Fuel Behavior Implications of Reactor Design Choices in Pressurized Water SMRs
Journal Article
·
· Nuclear Technology
- Massachusetts Inst. of Technology (MIT), Cambridge, MA (United States)
Small pressurized water reactors (PWRs) can feature boron free operation, natural circulation mode, reduced height assemblies and/or long refueling cycles. This paper attempts to explore core design optimization for each of these design evolutions. In consequence, five core design layouts are developed incorporating boron free operation with continuous control rods insertion, natural circulation with low burnup/low power density design, natural circulation with high burnup/low power density design, forced circulation with standard core power density design, and forced circulation with high power density design. These cores’ performance is compared to a standard 4-loop PWR. The design process aims to improve the fuel cycle cost under safety constraints through core design optimization using CASMO4E/SIMULATE3 reactor physics codes and FRAPCON4.1 fuel performance assessment tool. Core modeling assumes standard 17x17 PWR fuel assemblies loaded with low enriched uranium (LEU) up to 5wt% or LEU+ (i.e., below 10wt% enrichment) pellets with gadolinium oxide (Gd2O3) as the burnable poison. Satisfactory core and fuel performances are obtained for all the designed cores under steady state and considered overpower transients.
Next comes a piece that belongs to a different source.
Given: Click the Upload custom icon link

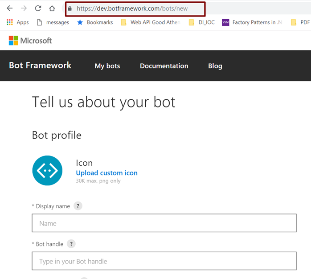Looking at the screenshot, I should pos(106,173).
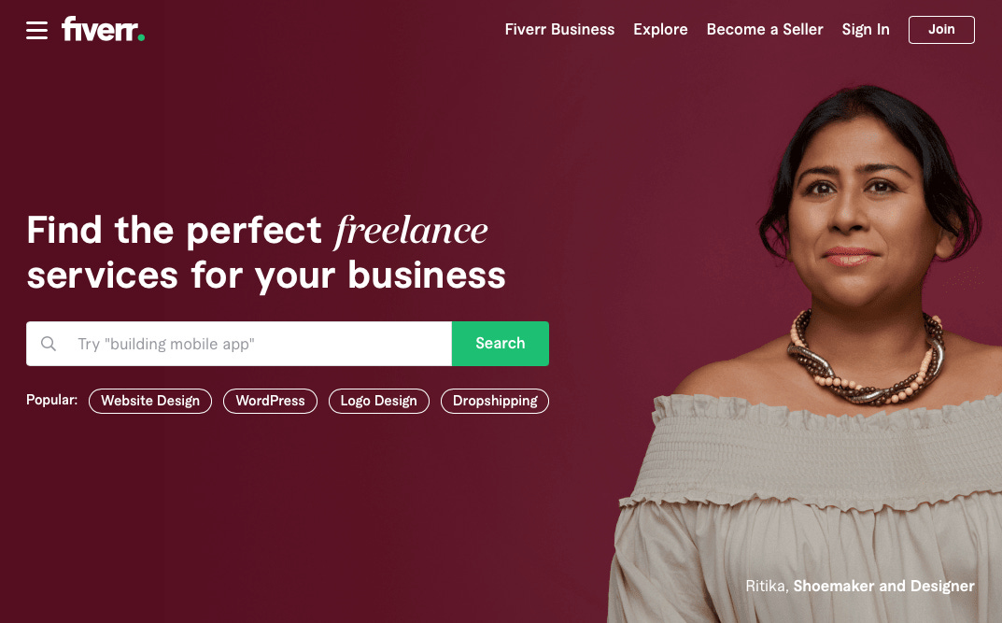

For low power density operation, long cycle lengths are achieved reaching a 2.5- and a 5-year cycles and peak rod-average burnup is pushed to 83 MWd/kgU. Other cycle lengths are maintained at 18 months. Boron free operation exhibits the ability to achieve longer cycle lengths at the cost of higher peaking factors leading to high local power and fuel temperatures which prevents sizable power uprates and is deemed uneconomical. Fuel assembly height reduction allows coolant velocity retrofit which enables higher core power density without violating structural integrity of the fuel assembly. As a result, a core power density of 123 kW/l is reached where total cladding hoop strain becomes the limiting parameter.
- Research Organization:
- Massachusetts Inst. of Technology (MIT), Cambridge, MA (United States)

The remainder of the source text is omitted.